Только через пять месяцев он опять угодил во Французову Балку. Путь его простирался на четыре округа. Маршрут совершенно неизменный, допускавший лишь внутренние перестановки. За десять лет ни разу он не покидал пределы своих четырех округов, но тем летом очутился все-таки в один прекрасный день в Теннесси. И не просто на чужой земле оказался, но ощутил себя отрезанным от родного штата золотым барьером, стеной из резво и во множестве к нему ссыпающейся звонкой монеты.

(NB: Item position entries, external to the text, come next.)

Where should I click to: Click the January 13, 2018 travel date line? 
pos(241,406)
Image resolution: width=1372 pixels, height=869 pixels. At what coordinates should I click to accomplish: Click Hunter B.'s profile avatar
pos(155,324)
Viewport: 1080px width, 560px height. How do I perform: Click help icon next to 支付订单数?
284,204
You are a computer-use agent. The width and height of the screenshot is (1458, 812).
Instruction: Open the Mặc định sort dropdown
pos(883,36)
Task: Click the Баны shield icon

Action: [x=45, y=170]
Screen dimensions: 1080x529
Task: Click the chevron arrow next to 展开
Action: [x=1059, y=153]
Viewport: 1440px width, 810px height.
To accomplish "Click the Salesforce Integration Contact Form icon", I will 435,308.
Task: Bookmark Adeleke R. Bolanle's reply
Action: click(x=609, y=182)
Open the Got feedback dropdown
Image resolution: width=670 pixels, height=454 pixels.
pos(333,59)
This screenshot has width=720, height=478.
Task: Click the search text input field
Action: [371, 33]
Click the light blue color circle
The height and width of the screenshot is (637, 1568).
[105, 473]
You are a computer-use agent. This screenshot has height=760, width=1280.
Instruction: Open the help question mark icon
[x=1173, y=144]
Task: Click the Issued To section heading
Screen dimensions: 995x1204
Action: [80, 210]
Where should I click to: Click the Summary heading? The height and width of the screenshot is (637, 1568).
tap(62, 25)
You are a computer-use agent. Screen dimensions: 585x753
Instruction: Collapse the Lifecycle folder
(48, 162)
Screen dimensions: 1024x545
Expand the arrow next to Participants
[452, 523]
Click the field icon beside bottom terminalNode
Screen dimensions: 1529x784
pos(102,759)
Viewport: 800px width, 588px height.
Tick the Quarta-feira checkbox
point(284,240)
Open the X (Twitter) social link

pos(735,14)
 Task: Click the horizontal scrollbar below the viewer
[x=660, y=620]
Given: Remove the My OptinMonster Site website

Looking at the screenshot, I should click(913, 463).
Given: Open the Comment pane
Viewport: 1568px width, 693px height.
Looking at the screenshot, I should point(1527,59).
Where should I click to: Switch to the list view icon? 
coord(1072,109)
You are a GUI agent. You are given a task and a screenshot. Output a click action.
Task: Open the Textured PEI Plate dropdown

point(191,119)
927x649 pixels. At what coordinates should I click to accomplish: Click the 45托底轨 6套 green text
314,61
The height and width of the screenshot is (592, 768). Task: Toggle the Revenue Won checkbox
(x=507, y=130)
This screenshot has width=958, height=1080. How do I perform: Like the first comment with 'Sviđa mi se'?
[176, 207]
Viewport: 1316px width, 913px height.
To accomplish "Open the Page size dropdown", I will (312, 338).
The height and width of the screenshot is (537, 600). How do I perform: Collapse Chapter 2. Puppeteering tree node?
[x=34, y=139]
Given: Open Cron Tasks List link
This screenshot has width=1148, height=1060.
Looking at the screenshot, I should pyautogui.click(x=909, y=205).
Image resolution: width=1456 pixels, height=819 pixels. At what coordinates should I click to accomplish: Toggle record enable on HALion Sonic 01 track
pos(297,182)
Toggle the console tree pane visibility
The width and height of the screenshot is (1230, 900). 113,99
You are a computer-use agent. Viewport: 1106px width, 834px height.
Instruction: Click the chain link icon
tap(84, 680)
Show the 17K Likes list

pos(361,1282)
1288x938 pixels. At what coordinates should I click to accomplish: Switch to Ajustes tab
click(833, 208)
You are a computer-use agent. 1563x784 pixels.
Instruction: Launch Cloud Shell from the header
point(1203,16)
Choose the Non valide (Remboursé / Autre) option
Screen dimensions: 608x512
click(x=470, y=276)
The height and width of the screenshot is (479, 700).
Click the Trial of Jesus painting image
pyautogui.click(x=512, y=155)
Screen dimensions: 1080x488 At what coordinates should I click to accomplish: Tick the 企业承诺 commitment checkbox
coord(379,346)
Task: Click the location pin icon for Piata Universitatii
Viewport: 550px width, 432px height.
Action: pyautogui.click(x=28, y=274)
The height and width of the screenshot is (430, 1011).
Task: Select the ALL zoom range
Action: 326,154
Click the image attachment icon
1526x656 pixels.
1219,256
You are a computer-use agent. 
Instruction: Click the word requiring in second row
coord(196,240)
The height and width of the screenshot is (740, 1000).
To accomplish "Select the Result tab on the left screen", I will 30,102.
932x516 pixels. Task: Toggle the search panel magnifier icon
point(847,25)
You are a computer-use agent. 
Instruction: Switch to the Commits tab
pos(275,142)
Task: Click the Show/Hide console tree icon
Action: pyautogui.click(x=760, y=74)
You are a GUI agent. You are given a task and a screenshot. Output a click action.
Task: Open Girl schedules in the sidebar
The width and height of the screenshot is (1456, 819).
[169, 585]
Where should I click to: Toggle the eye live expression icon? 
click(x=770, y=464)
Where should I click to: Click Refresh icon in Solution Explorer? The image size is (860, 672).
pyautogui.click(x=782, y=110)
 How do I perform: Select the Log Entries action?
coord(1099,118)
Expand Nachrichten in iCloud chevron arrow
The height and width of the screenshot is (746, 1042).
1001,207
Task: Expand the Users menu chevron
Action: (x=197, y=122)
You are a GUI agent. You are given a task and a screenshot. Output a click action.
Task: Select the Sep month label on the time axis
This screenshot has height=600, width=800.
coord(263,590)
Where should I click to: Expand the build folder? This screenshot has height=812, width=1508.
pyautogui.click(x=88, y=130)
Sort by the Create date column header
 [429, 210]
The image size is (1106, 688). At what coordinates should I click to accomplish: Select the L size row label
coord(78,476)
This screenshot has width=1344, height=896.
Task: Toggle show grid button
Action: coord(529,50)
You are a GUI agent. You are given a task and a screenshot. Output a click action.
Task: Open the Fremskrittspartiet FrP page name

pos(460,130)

Торговля у него в ту весну и лето ладилась бойко, местами даже чересчур. Сам себя на корню запродал: взамен доставленных машинок ему давали расписки в счет будущего урожая, а что удавалось наличными получить плюс наличность, вырученную от продажи всякой всячины (иногда он первый взнос от покупателей принимал натурой), прямым ходом оптовику из Мемфиса, в уплату за новые и новые машинки, которые он сам брал в кредит и снова вез, пристраивал, опять-таки в кредит, за расписки, которые вслед за покупателями подмахивал, пока не поймал себя на том, что так и прогореть недолго, обанкротиться, захлебнувшись собственным жадным азартом. Оптовик заявил права на свою долю в векселях, которым вышел срок. В ответ Рэтлиф, не мешкая, по своим должникам прошелся. Как всегда, он был обходителен, любезен, балагурил и, казалось, вовсе никого не подгонял, но уж вычистил их под метлу, ничего не скажешь, хотя хлопок едва только зацветал, и должен был пройти не один месяц, прежде чем в здешних местах заведутся хоть какие-то деньги. Набрать удалось несколько долларов, комплект подержанной тележной упряжи да кур, леггорнов белых, восемь штук. Оптовику он задолжал 120 долларов. Добрался до двенадцатого по счету должника, отдаленного родича, и обнаружил, что тот уже с неделю как погнал партию мулов в Колумбию (штат Теннесси), продавать на тамошней конской ярмарке.
Рэтлиф вскочил в бричку и следом, со всей своей тележной упряжью и курами. Тут замаячил шанс не только получить по долговой расписке (при условии, конечно, что успеешь перехватить этого родича, пока кто-нибудь, в свою очередь, не сбыл ему тоже каких-нибудь мулов), но, может, даже и денег призанять в количестве достаточном, чтобы ублажить оптовика. Четырьмя днями позже он добрался до Колумбии, где постоял, ошарашенный, секунду-другую и принялся оглядываться в счастливом недоумении первого белого охотника, который забрел в идиллическую глушь девственной африканской долины, где слоновой кости видимо-невидимо – живьем ходит, только стреляй и оттаскивай. Человеку, у которого справлялся о местонахождении многоюродного братца, продал одну машинку; с родичем вместе отправились ночевать в дом двоюродного брата жены этого родича, в десяти милях от Колумбии, там продал вторую. Три машинки продал за первые четыре дня, остался на месяц и продал их восемь штук, набрав 80 долларов наличными; на эти 80 долларов плюс упряжь плюс восемь кур купил мула, перегнал его в Мемфис и продал на придорожном аукционе за 135 долларов, отдал оптовику 120 и новые расписки в обмен на отказ от его (оптовика то есть) доли в старых миссисипских векселях и домой поспел как раз к сбору хлопка с двумя долларами пятьюдесятью тремя центами в кармане и при всех правах на двенадцать двадцатидолларовых векселей, по которым он получит сполна после того, как хлопок очистят и продадут.